En route to pick up a shipment of sugar in the United States, the ship met a vicious storm that so shook the young Greek that he vowed: "If I make it through this, I never go back to the boats."

When the ship docked in Galveston, Texas, he made good on that promise.

He jumped ship and eventually made his way to Council Bluffs, Iowa, across the Missouri River from Omaha. Another King Kong connection — Council Bluffs also happens to be the hometown of Ernest Schoedsack, the 1933 movie's co-producer.

Triantafillou married an American woman and began operating a string of small Greek restaurants in greater Omaha, none of which did that well. When he added burgers and adopted the King Kong theme, suddenly his place became a hit among military types and other customers seeking not-so-exotic fare and lots of it.

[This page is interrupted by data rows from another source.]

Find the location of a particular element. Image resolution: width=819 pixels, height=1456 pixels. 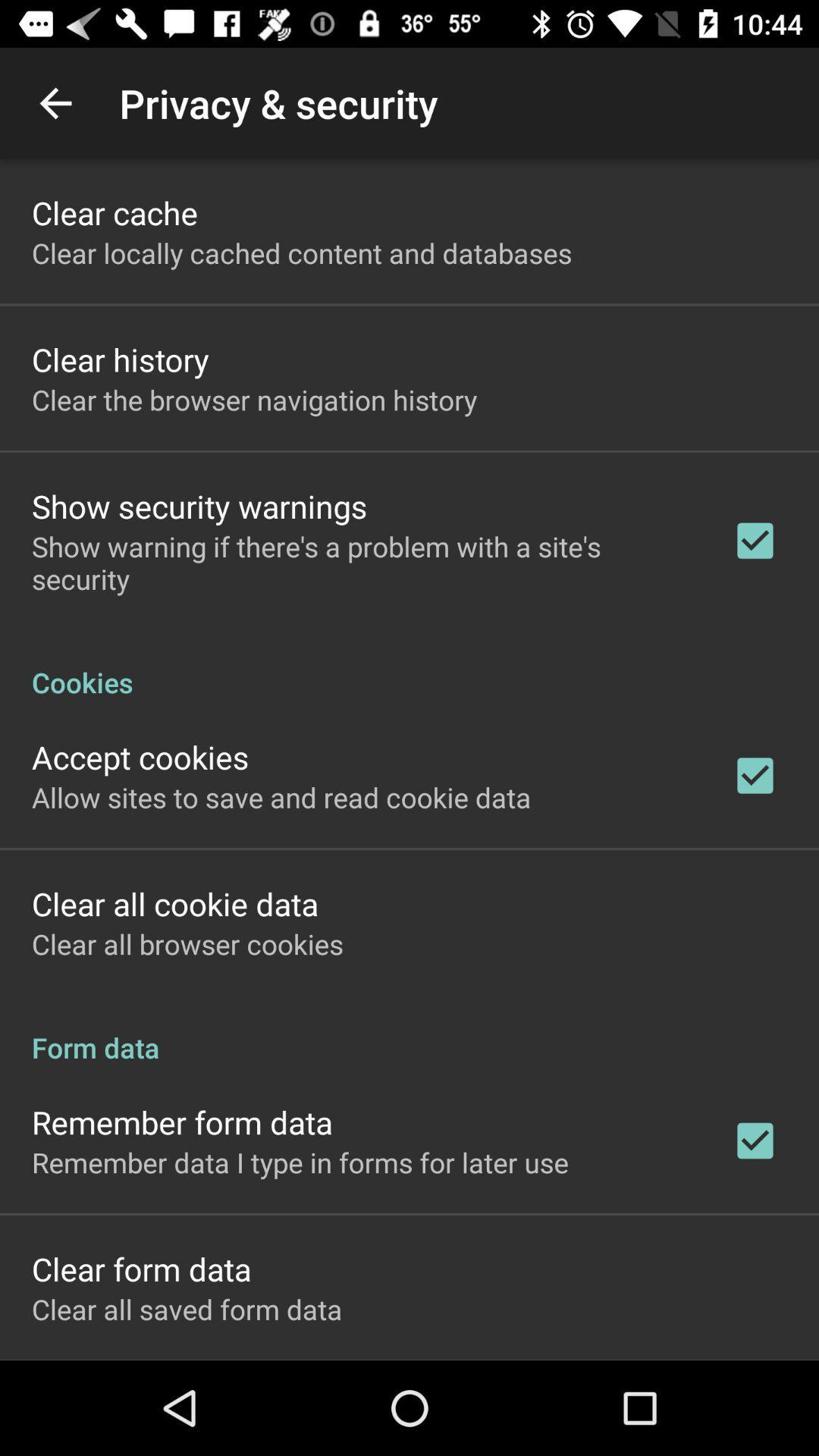

the app above the allow sites to icon is located at coordinates (140, 757).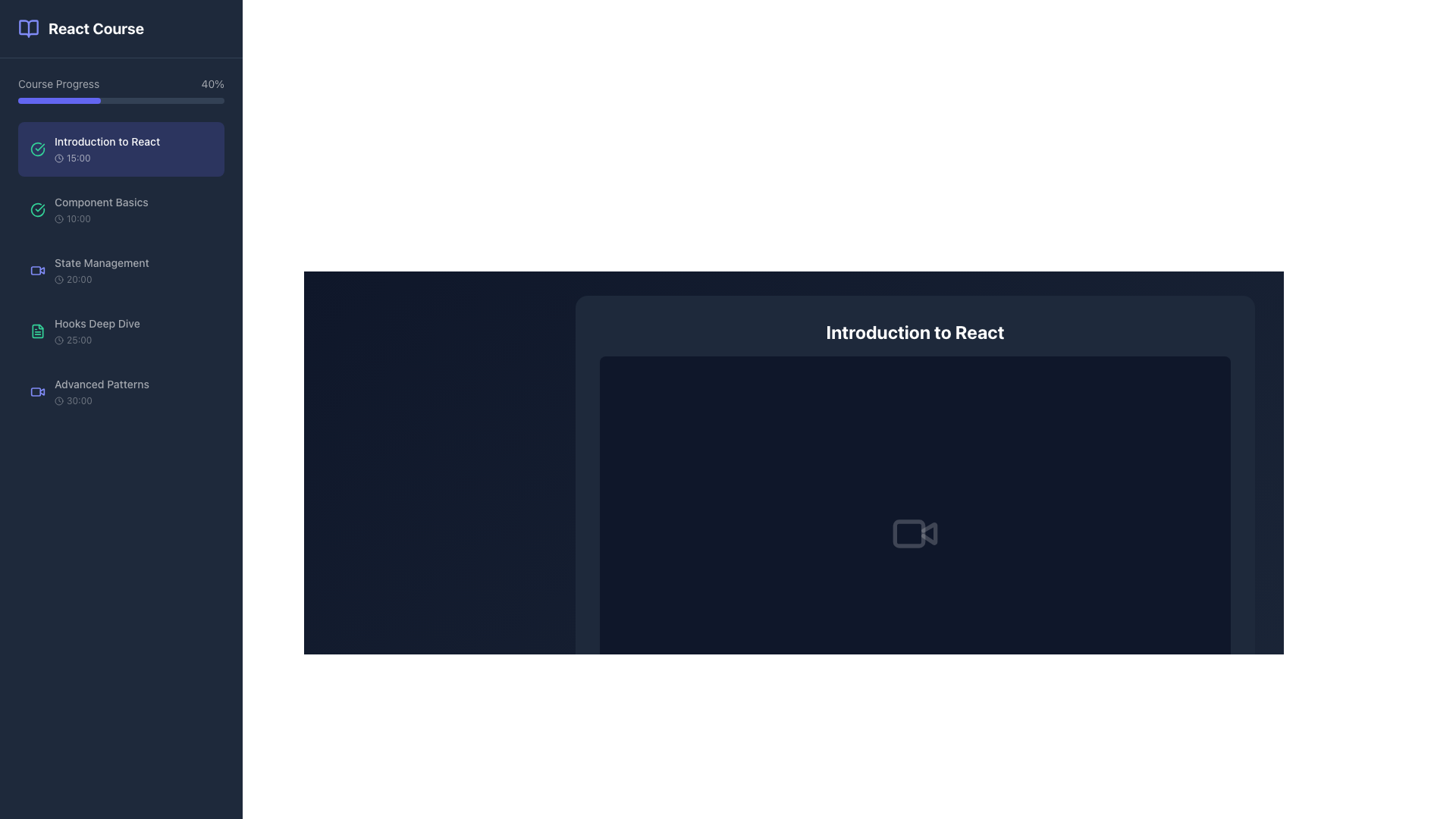 The width and height of the screenshot is (1456, 819). What do you see at coordinates (120, 270) in the screenshot?
I see `the course list item titled 'State Management' with a duration of '20:00'` at bounding box center [120, 270].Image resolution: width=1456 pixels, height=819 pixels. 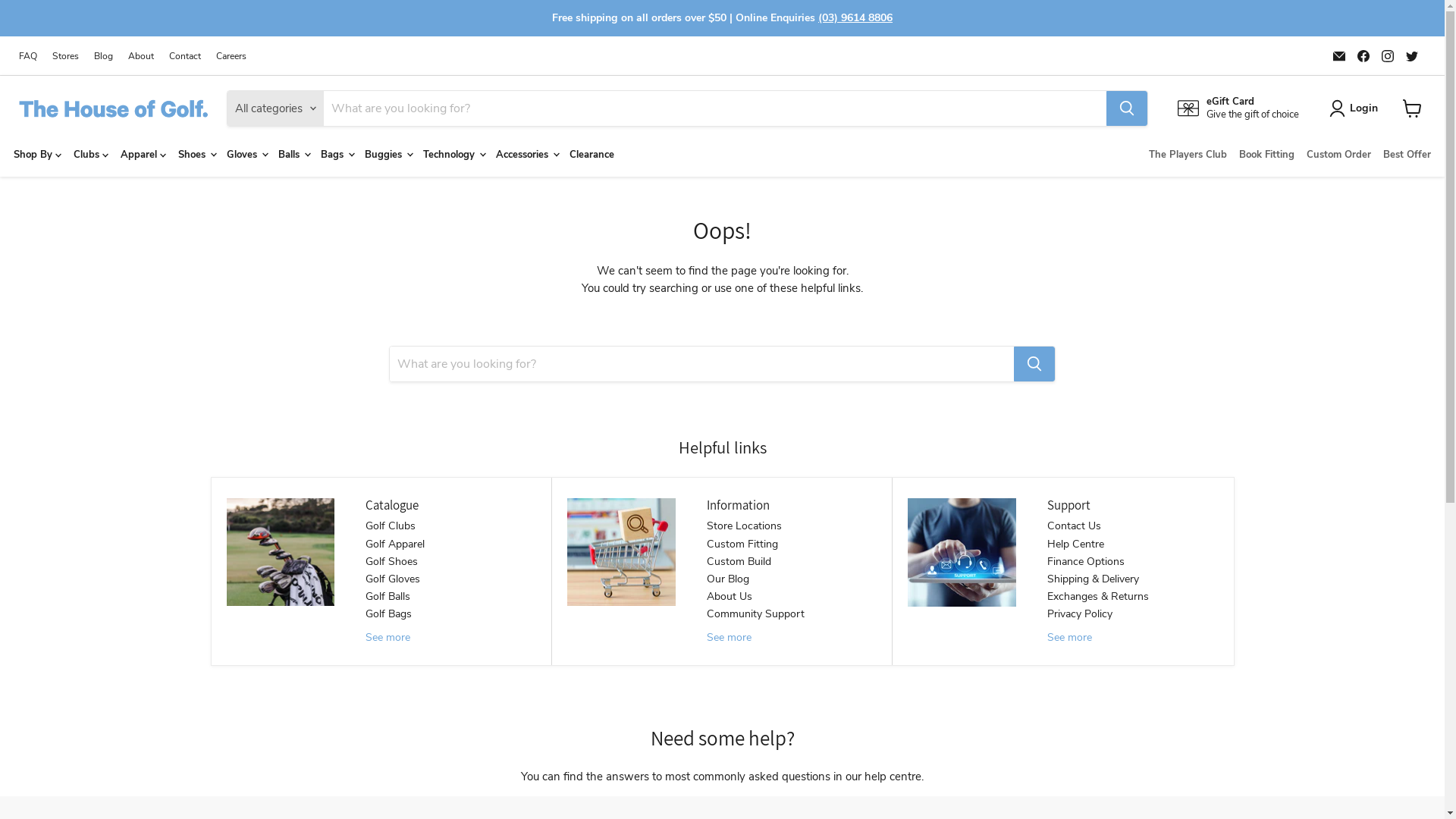 I want to click on 'Careers', so click(x=231, y=55).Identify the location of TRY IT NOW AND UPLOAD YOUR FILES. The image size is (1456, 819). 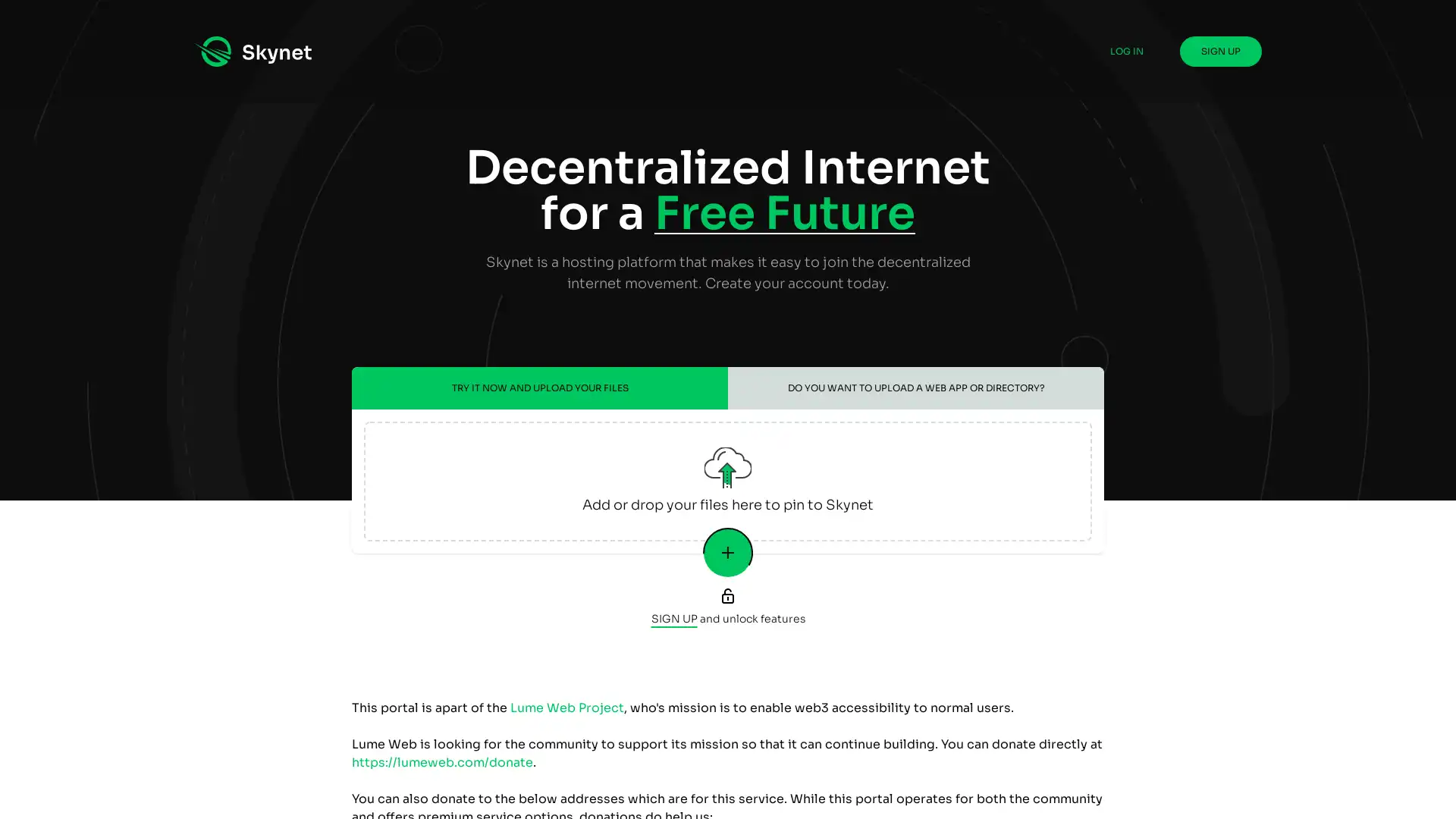
(539, 388).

Three years later, he moved his business out of the suburbs and into a former Dairy Queen in the middle of Omaha. The building is now painted in a lime-green-and-yellow jungle motif.

With his local success, Triantafillou started looking to branch out, and on an impulse called Omaha lawyer Adam Jacobs to ask if he could obtain the trademark rights to King Kong. To Jacobs' amazement, no one from the film industry had ever filed for trademark protection for restaurant endeavors.

"Can you believe it?" Jacobs said.

Actually, it's not that surprising, said Doug Wood, executive partner in the New York law firm of Hall Dickler Kent Goldstein & Wood.

He says movie studios today are more sophisticated when they register their trademarks. They now try to create a "famous mark" status that makes it more difficult for others to use the name in any commercial pursuit.

In the case of King Kong, its meaning has blurred over the years.

"If I say a big, hairy ape, there are a number of movies and characters from literature," Wood said.

Even 68 years after the movie debuted, there is interest in the name.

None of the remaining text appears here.